The Urdu novelist came to Pakistan at the age of 30 as a humanitarian worker

Lahore: Frenchman Julien Columeau came to Pakistan at the age of 30 as a humanitarian worker — but a knack for languages and love for books have made him one of the country’s most innovative Urdu novelists.

Writing mainly historical fiction with a prose described as vivid and forceful, critics say that Columeau, now 41, has injected fresh life into a scene considered to have grown stale.

His works have featured at the country’s most prominent literature festivals with three novels published and more in the pipeline.

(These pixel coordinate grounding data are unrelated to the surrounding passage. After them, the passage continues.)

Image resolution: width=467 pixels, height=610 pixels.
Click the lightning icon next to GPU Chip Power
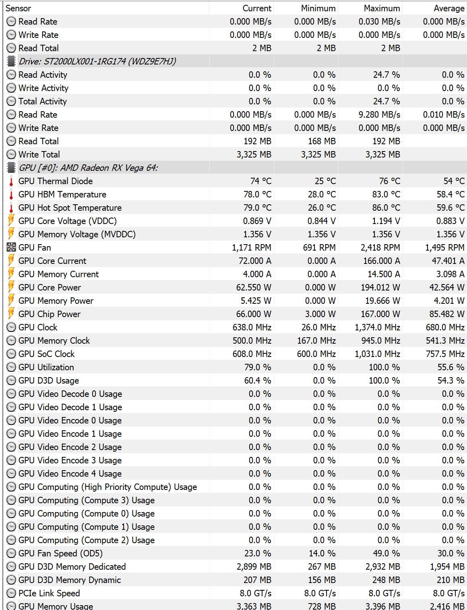click(11, 314)

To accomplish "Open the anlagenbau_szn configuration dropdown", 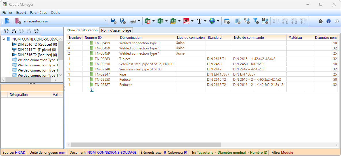I will point(106,21).
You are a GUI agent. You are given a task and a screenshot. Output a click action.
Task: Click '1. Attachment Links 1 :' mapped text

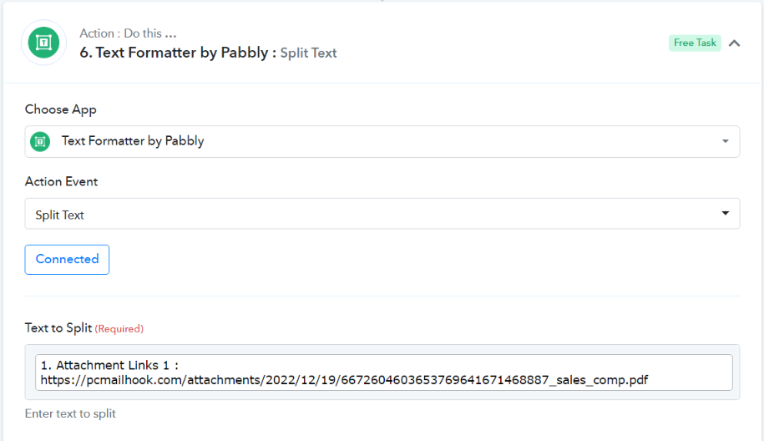tap(109, 365)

Originally from Marseilles, Columeau left France to study Hindi in India in 1993, but quickly grew disillusioned with the “clerical” form of the language he was being made to learn, and switched to Urdu two years later.

“I learnt it on my own - by then I was conversant in Hindi so there was a book which was about how to transliterate Urdu to Hindi,” he told AFP.

“Then I was practising my reading. After about one year I was able to read books,” he said.

He later moved to Pakistan with the International Committee of the Red Cross where he worked primarily as a translator in troubled areas.

He became fascinated with 1950s poet Saghar Siddiqui, who fell into ruin and destitution and acquired a saint-like following among common people before his early death.

“I wanted to explore why he became a malang (a wandering mystic) despite the fact he was a successful poet,” he said.